Beirut is an evocative city even when you’ve only seen it in its worse moments. In yesterday’s New York Times, Roger Cohen waxes nostalgic about Beirut of a quarter-century ago, and in today’s Ha’aretz, Yehuda Ben-Meir praises Israel’s restraint in not invading the city back in the first Lebanon War. I was probably in Beirut at the same time Cohen was, so I’d like to join the party.
I was two days into Hell Week, the first chapter of my infantry NCO course, when helicopters appeared out of nowhere. We had barely slept for two nights, had eaten little, and were caked with the mud stirred up by a persistent late-winter downpour. Within a few minutes we threw our gear together and lugged it into the choppers that flew us to Tyre.

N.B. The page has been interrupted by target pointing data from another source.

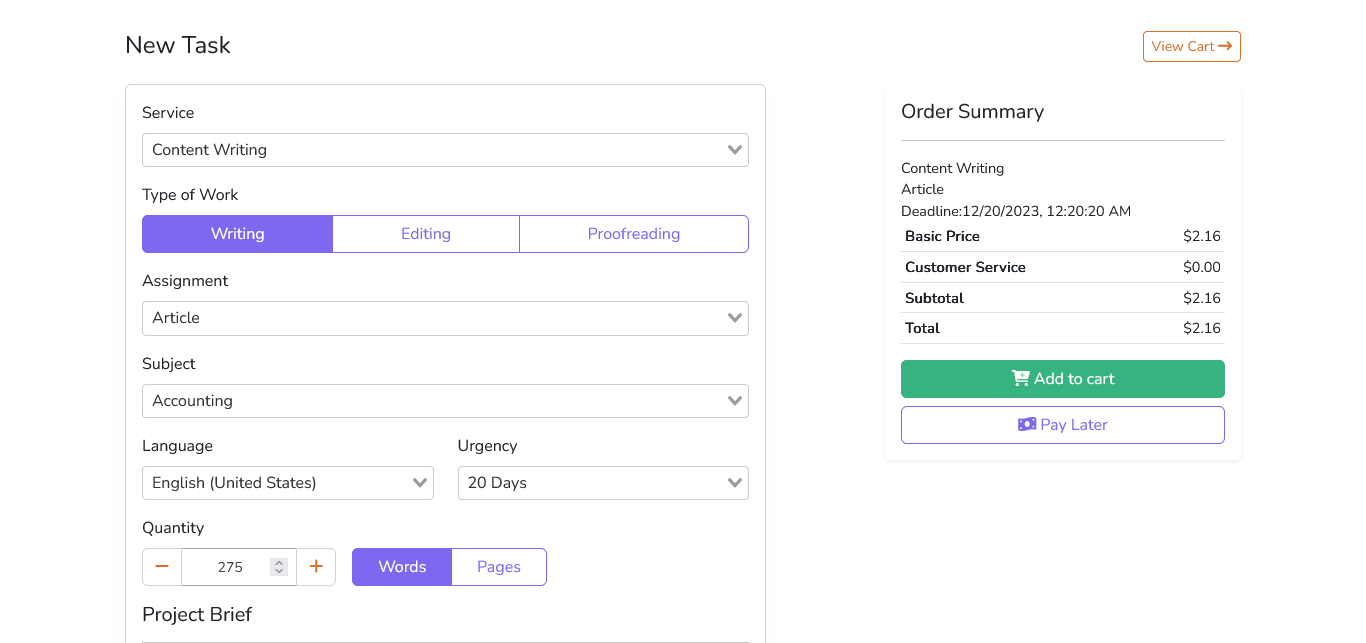
Task: Click the Add to cart button
Action: point(1062,379)
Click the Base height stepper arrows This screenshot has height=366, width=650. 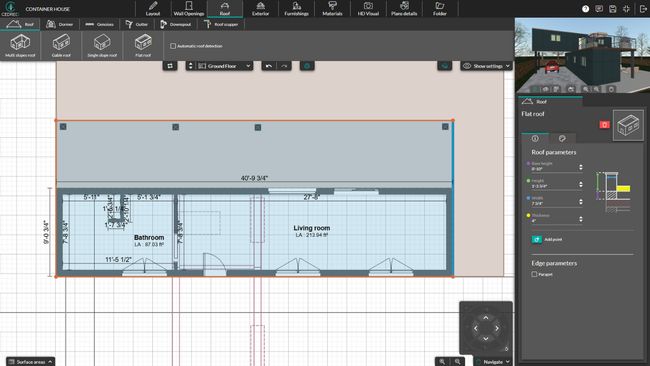pos(581,167)
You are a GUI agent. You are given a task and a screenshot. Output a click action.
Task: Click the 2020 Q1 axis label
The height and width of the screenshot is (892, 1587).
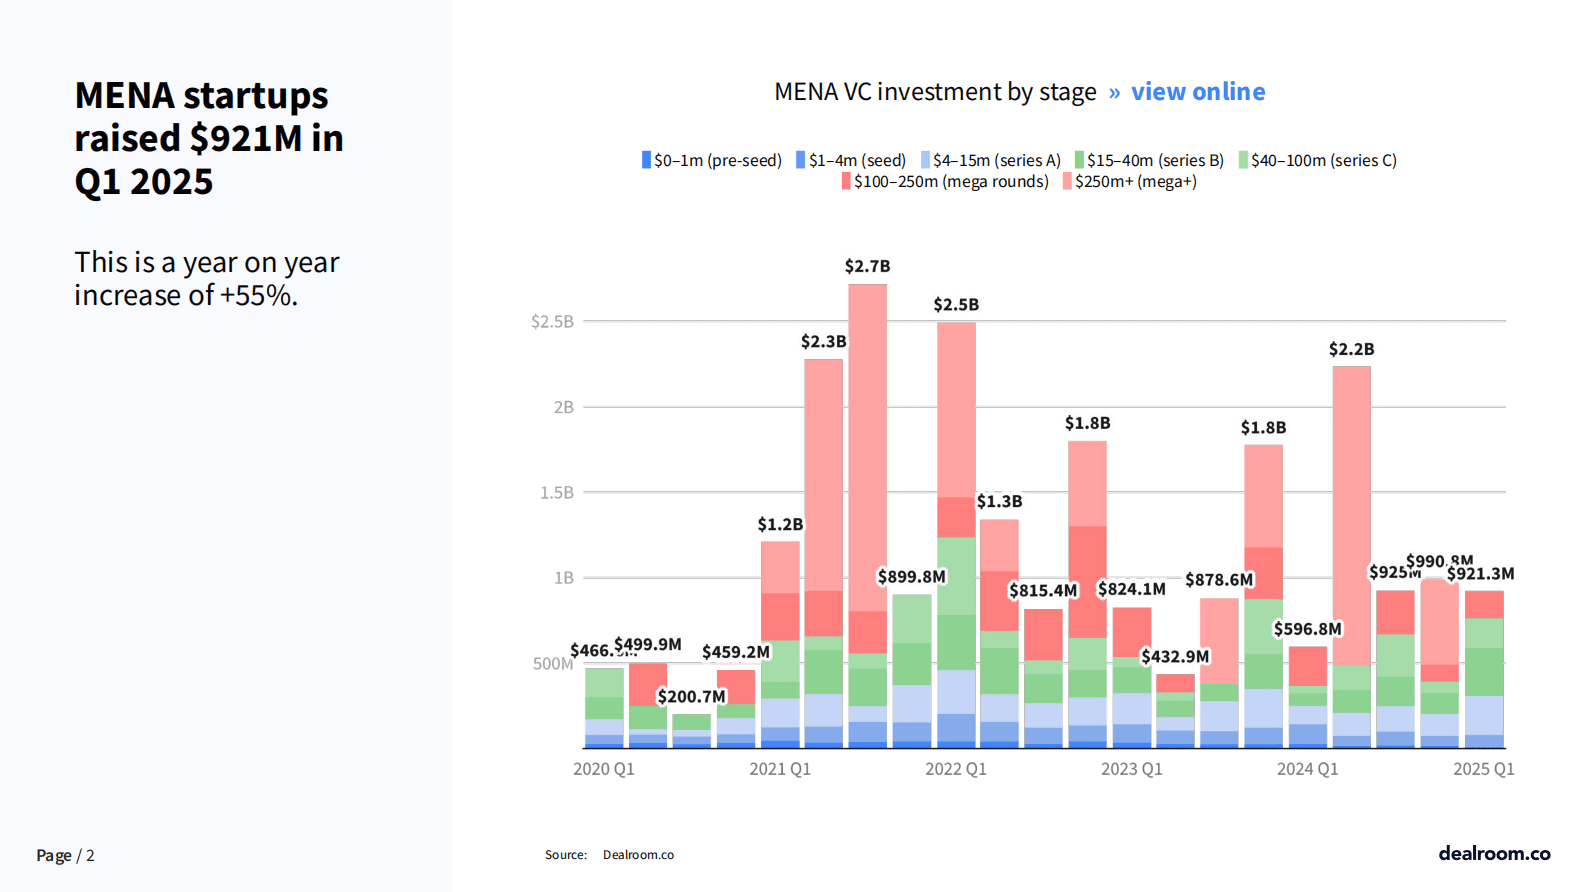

Israel had been in Lebanon for six and half months then and the quick victory and new Middle East that Defense Minister Ariel Sharon had promised had not materialized. The IDF had begun a long and intractable occupation of all of southern Lebanon–including the southern neighborhoods of Beirut. Ben-Meir, who as a parliamentarian for the National Religious Party, was a member of the governing coalition at the time, is not accurate in his description of events. Israeli forces entered the Lebanese capital at the beginning of the war. The restraint he speaks of was not pressing further into the northern and western sectors of the city, where Cohen was, where Arafat and the PLO leadership had been until they were, as Ben-Meir describes, forced to leave.